Au fond, il est assez logique qu'Alberto Manguel et moi ayons eu, à quelques années d'intervalle, et à un article près, la même idée de titre, lui pour un livre (Journal d'un lecteur), moi pour un blog (Le journal d'un lecteur, où vous êtes). Je rappelle ici, arguments à l'appui et non sans une certaine fierté, l'antériorité à laquelle je prétends.
Je ne lui en veux pas, bien entendu. Au contraire. Je viens de lire deux de ses livres, qui me rappellent combien il est plus intelligent et plus cultivé que moi. Son érudition semble n'avoir pas de limites. Je me sens tout petit, d'un coup...
La bibliothèque, la nuit, parle des livres qu'il possède chez lui. Un nombre impressionnant, photo à l'appui. Là aussi, je trouve une différence entre lui et moi: il accumule, je disperse. Il a besoin d'avoir sous la main tous les ouvrages qu'il a lus, tous ceux qu'il pourrait lire, parfois en plusieurs éditions et traductions. Je me suis beaucoup détaché des livres comme objets, il me suffit d'en avoir quelques-uns pour être heureux.
Manguel ne parle pas que de sa bibliothèque personnelle. Il se fait l'historien des bibliothèques et des bibliothécaires, il dit tout sur ces fous qui, comme lui, ont cherché à amasser, à ranger (ah! le rangement!), à donner accès aux rayons...
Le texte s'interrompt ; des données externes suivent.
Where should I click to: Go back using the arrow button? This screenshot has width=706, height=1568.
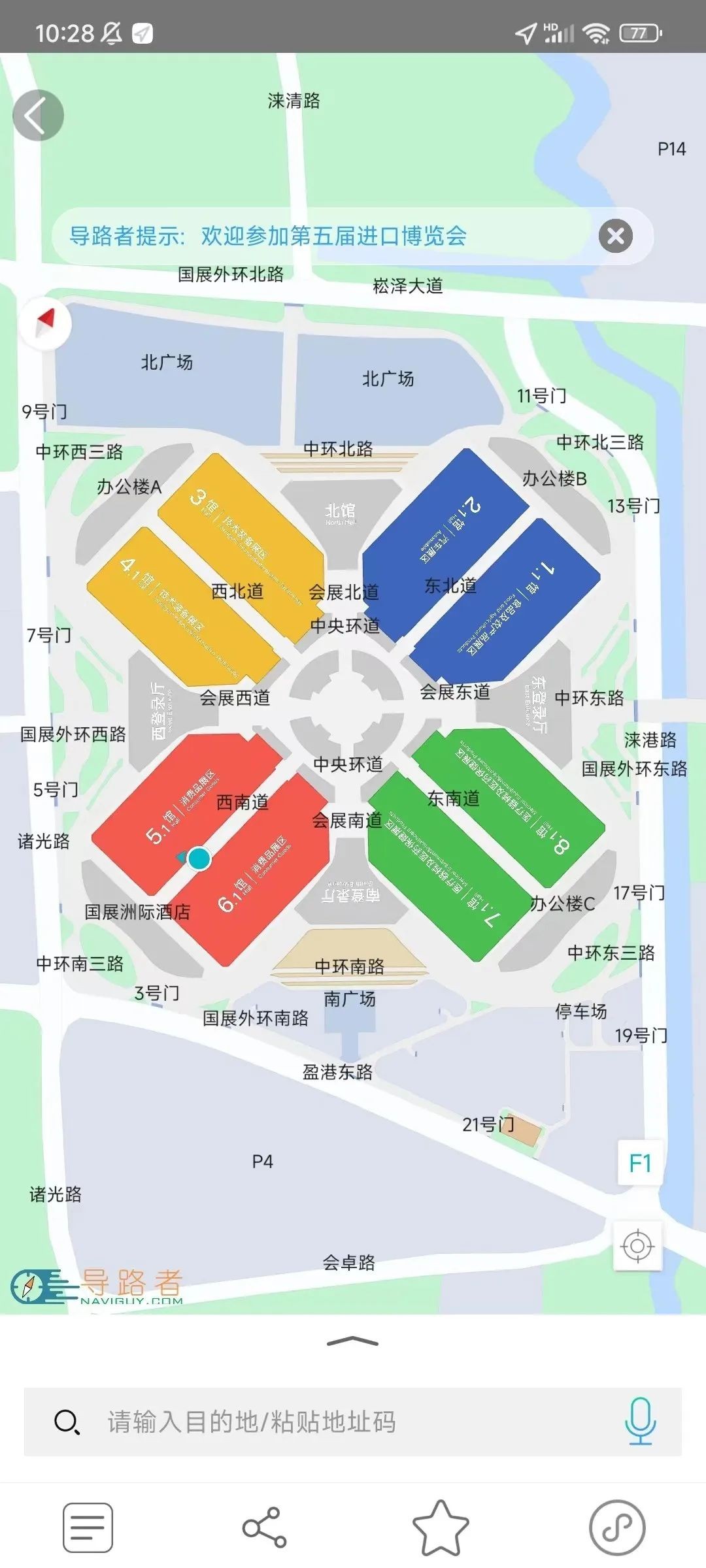[x=38, y=116]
Il y a de grands et de petits projets. Internet n'est pas oublié - Manguel n'en est pas un inconditionnel, même s'il en apprécie les qualités.
Cette somme de connaissances où l'auteur s'implique avec le poids de toute une vie se lit avec un plaisir constant. Toute personne cultivée, ou qui désire l'être, devrait faire un tour dans ces pages.
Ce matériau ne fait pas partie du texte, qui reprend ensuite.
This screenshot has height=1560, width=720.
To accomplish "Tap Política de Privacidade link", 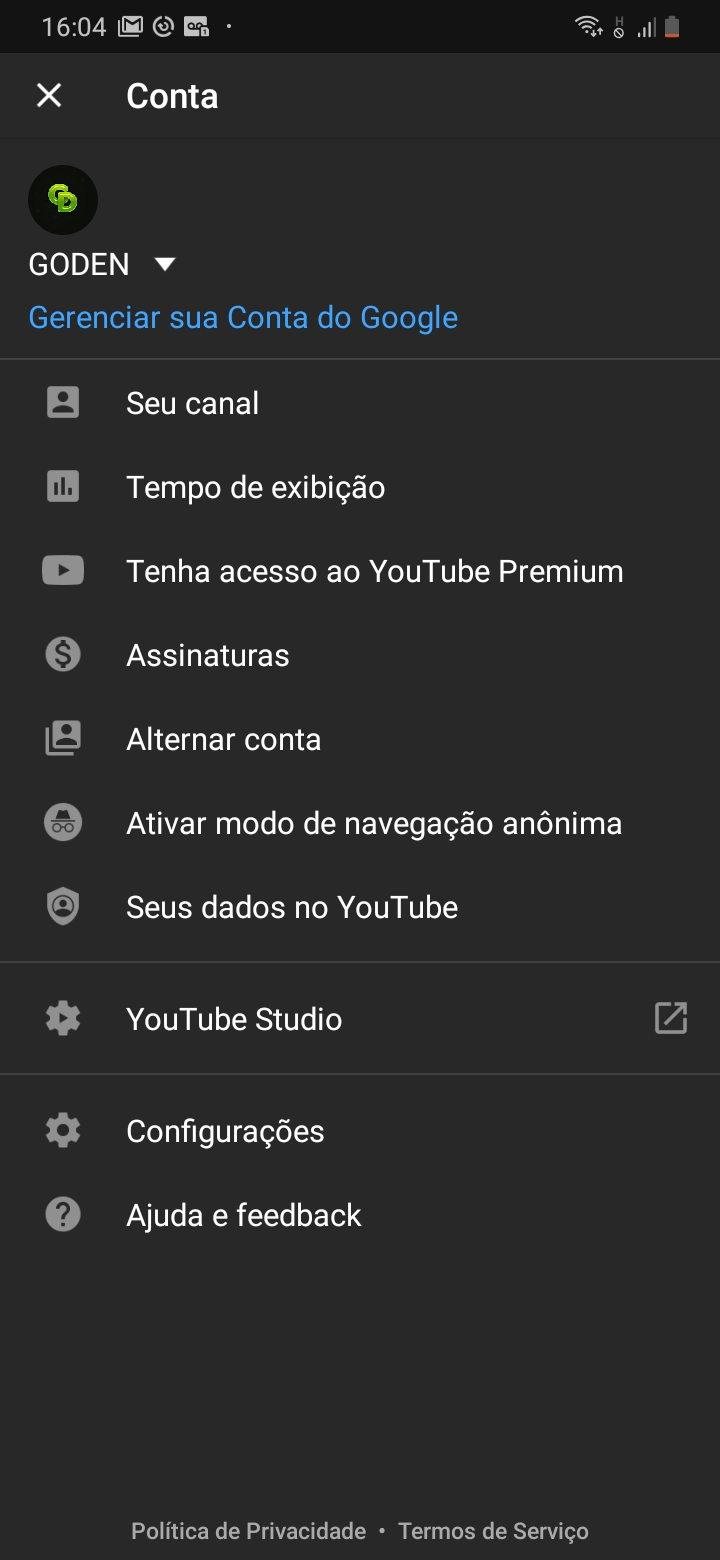I will point(249,1531).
C'est un peu plus compliqué pour La cité des mots, son dernier ouvrage en date. Les cinq causeries qu'il rassemble supposent une pratique préalable et sérieuse de la lecture, ainsi que des connaissances qui en découlent. Il n'est pas impossible de le lire sans cet acquis, mais on risque de s'y perdre en chemin, tant la progression de Manguel d'un texte à l'autre est labyrinthique - le labyrinthe d'une bibliothèque dont le contenu serait classé par associations d'idées plutôt que selon une méthode rationnelle.
Il s'agit, malgré tout, de maintenir en vie l'idée que la lecture nous est indispensable, et je ne peux qu'adhérer à cette thèse. Lisez la conclusion du livre:
En dehors de la couleur locale et des caricatures racistes, et indépendamment des questions circonstancielles d’économie politique et de stratégies industrielles, comment définissons-nous la société à laquelle nous disons appartenir et qui, à son tour, nous définit ? Quel est ce sablier au travers duquel nous passons et dont la forme et la nature ne cessent de changer ? Par quels moyens nous imaginons-nous dans un lieu que nous appelons chez nous ? Et qui sommes-nous, ses habitants, établis ou de passage ?
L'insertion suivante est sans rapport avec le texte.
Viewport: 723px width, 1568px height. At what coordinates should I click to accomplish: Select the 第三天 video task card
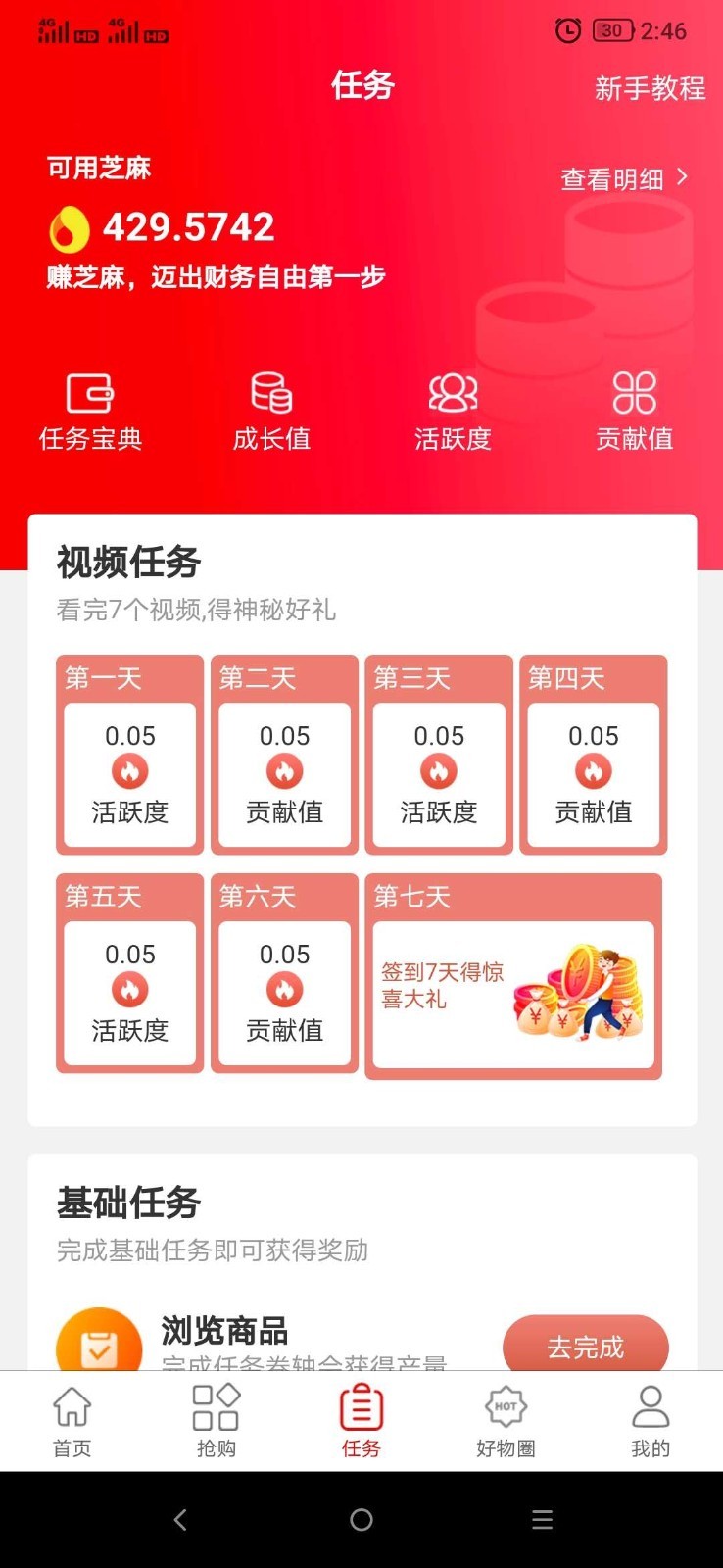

On peut trouver l’une ou l’autre réponse, ou plutôt des questions mieux formulées, dans certaines histoires, comme celles que j’ai évoquées au cours de ces causeries. Et pourtant les histoires, même les plus belles et les plus vraies, ne peuvent pas nous sauver de notre folie. Les histoires ne peuvent pas nous protéger de la souffrance et de l’erreur, des catastrophes naturelles et artificielles, de notre propre avidité suicidaire. La seule chose qu’elles peuvent faire, parfois, pour des raisons imprévisibles, c’est nous parler de cette folie et de cette avidité, et nous appeler à rester vigilants à l’égard de nos technologies de plus en plus perfectionnées. Les histoires peuvent nous consoler dans la souffrance et nous offrir des mots pour nommer notre expérience. Les histoires peuvent nous dire qui nous sommes et ce que sont ces sabliers au travers desquels nous passons, et suggérer des possibilités d’imaginer un avenir qui, sans exiger de confortables dénouements heureux, peut nous proposer des façons de rester en vie, ensemble, sur cette Terre si mal traitée.